Batch locating duplicate bibliographic records
- Article Type: Q&A
- Product: Aleph
- Product Version: 20, 21, 22, 23
Question
Is there an Aleph service to locate duplicate bibliographic records in a database? If not, is there SQL?
It should work like the check done by /exlibris/aleph/unn_n/xxx01/tab/tab_locate = check record by record on CAT module, but for the entire database. Can manage-26 be used for this?
Answer
manage-26 detects similar headings rather than similar bibliographic records.
Article "Check for Duplicate Record in Cataloging " contains some very good information, discussing the "locate" function in detail, but does not discuss batch processing.
The manage-36 could be used.

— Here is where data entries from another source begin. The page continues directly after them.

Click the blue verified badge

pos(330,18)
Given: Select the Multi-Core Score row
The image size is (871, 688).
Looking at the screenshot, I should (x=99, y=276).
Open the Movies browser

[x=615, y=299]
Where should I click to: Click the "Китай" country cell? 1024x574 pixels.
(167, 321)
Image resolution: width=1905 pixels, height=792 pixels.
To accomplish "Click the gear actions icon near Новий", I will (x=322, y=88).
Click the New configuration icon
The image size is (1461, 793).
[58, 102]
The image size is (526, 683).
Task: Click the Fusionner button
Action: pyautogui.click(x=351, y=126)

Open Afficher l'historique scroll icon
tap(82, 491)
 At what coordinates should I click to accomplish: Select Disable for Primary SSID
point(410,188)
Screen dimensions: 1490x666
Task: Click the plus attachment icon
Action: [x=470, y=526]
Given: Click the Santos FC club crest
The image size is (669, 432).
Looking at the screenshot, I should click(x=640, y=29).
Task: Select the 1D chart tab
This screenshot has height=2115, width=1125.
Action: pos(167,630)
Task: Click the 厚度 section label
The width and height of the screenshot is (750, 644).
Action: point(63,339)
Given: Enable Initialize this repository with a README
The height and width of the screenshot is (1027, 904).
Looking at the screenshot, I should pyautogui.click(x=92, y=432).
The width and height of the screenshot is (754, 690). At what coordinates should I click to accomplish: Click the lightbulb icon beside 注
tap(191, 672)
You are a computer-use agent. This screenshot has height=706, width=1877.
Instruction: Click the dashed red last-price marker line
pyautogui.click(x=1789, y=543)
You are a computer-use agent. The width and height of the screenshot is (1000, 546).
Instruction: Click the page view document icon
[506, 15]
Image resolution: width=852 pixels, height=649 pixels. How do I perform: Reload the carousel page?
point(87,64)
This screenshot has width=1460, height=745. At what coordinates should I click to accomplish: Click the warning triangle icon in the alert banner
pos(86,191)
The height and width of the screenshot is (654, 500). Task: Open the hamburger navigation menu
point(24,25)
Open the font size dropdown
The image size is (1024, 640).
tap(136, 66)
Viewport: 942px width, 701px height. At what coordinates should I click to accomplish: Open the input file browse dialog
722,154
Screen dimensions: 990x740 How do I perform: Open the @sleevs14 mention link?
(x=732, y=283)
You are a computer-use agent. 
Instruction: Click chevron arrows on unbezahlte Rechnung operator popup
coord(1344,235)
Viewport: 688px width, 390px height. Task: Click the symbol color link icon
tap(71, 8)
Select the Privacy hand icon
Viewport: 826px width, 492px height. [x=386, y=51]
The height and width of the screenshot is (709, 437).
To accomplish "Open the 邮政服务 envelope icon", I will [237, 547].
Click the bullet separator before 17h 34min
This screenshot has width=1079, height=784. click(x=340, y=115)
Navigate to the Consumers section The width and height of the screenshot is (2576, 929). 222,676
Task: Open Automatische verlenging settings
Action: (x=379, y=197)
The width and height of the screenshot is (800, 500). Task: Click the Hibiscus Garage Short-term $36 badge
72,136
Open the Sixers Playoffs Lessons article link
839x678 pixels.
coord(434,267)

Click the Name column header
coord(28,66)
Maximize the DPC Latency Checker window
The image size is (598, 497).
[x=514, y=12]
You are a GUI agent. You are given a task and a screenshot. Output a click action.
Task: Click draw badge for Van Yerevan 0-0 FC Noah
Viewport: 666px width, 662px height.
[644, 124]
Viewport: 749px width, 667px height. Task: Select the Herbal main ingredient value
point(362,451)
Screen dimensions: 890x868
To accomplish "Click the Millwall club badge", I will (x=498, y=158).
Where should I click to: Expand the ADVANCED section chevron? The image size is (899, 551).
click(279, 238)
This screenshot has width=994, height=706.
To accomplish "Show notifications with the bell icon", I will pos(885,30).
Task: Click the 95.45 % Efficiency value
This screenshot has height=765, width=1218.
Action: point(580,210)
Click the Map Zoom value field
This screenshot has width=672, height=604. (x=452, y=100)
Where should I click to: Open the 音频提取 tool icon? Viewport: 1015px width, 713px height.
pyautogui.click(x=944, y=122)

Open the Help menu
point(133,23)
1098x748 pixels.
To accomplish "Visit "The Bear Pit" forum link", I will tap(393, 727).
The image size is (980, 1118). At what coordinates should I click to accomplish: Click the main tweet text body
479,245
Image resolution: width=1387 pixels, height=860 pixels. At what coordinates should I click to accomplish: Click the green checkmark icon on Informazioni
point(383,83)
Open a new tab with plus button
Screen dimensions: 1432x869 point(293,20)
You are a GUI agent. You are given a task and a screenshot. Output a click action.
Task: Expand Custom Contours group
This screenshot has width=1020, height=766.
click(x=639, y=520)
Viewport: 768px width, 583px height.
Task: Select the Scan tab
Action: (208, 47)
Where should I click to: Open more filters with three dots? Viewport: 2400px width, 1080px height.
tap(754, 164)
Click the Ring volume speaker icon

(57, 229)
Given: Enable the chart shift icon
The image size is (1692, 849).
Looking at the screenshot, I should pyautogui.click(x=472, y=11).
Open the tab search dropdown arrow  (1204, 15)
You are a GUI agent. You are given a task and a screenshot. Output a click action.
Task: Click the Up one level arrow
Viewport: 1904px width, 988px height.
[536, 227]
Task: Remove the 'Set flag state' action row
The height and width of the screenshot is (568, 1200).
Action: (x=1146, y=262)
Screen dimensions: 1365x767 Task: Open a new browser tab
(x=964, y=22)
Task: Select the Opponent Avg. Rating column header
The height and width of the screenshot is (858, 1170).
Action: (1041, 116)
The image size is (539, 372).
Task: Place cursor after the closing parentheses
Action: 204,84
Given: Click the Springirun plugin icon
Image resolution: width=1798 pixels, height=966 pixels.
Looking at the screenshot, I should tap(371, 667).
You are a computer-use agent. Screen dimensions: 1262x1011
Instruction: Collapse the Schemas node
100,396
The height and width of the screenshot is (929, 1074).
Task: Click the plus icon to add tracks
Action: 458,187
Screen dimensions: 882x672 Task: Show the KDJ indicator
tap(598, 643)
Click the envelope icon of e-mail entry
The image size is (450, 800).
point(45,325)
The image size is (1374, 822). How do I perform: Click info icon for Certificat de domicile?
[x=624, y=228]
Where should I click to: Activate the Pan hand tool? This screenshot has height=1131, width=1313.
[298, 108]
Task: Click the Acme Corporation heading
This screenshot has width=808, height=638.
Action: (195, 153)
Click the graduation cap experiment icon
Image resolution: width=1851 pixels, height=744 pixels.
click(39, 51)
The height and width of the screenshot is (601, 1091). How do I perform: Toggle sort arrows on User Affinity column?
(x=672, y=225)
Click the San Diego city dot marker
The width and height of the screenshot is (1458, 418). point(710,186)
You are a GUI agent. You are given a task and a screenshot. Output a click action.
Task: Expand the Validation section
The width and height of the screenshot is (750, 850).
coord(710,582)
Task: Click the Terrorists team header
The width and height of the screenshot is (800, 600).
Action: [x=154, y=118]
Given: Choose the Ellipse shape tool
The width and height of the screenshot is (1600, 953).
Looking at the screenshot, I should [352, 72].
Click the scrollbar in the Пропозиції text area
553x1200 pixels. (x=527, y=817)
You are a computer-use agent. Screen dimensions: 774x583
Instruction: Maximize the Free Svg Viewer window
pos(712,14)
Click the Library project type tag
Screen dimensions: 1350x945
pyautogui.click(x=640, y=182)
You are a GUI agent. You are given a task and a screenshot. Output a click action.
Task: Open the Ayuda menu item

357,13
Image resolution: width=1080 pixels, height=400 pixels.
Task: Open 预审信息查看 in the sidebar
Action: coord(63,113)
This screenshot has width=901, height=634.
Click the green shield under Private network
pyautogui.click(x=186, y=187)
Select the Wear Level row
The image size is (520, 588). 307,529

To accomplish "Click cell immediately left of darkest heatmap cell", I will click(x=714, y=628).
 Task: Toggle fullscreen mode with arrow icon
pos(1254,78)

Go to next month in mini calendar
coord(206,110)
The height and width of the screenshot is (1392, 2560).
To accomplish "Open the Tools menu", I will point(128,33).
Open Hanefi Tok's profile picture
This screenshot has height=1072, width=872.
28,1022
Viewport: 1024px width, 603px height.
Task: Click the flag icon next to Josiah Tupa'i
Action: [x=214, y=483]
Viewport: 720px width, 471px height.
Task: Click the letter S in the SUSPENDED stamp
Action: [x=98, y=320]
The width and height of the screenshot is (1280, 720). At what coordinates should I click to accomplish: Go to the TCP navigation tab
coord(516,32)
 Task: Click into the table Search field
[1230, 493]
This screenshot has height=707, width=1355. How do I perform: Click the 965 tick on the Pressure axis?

You would export the entire database (using the print-03 service) in Aleph sequential format and then use that as input to manage-36. The duplicates would be output in the output #3 "multi-match" file.
This manage-36 would produce a *very* large output file #2 (unique matches) -- which could be ignored -- but may cause the job to take a while to run.
The advantage to this is that you can use the existing match logic which you have set up for matching incoming records(rather than the multiple SQL's with OCLC#, ISSN, etc., described below)....
if the records have come from the same source, such as OCLC, something simpler may suffice.
The following SQL could be used to locate records with duplicate OCLC numbers:
select /*+ DYNAMIC_SAMPLING(2) ALL_ROWS */ substr (z11_rec_key,1,85), z11_doc_number from z11 where z11_rec_key like '035%' and substr (z11_rec_key,1,85) in (select substr (z11_rec_key,1,85) from z11 group by substr (z11_rec_key,1,85) having count(*) > 1) order by substr (z11_rec_key,1,85), z11_doc_number;
Run against a usm01 z11 table, this SQL retrieved 112 rows.
This SQL uses the z11 035 index. If the OCLC number is in a different z11 index, that should be used. Also, other standard numbers, such as ISBN, LC card number, etc., can be used in addition or instead.
Additional Information
[manage-36 is probably better than the following, but I am leaving it here, for the sake of completeness.]
The matching which needs to occur in detecting duplicates is very much like the logic used in matching records for Union View or a Union Catalog -- as discussed in Article 000007308. Probably this more sophisticated "union" logic will not usually be necessary but, there may be cases where it is....
If the z120 (Union View) table has been built for this xxx01 library, the following SQL could be used to locate duplicates:
SQL> select z120_rec_key_1, z120_rec_key from z120 where z120_same_no_lines > '001' order by z120_rec_key_1, z120_rec_key;
-- though, in this case, the duplicates likely represent records from different libraries or different sources and "de-duplication" may not be desirable.
Category: Cataloging (500)
- Article last edited: 9-Aug-2018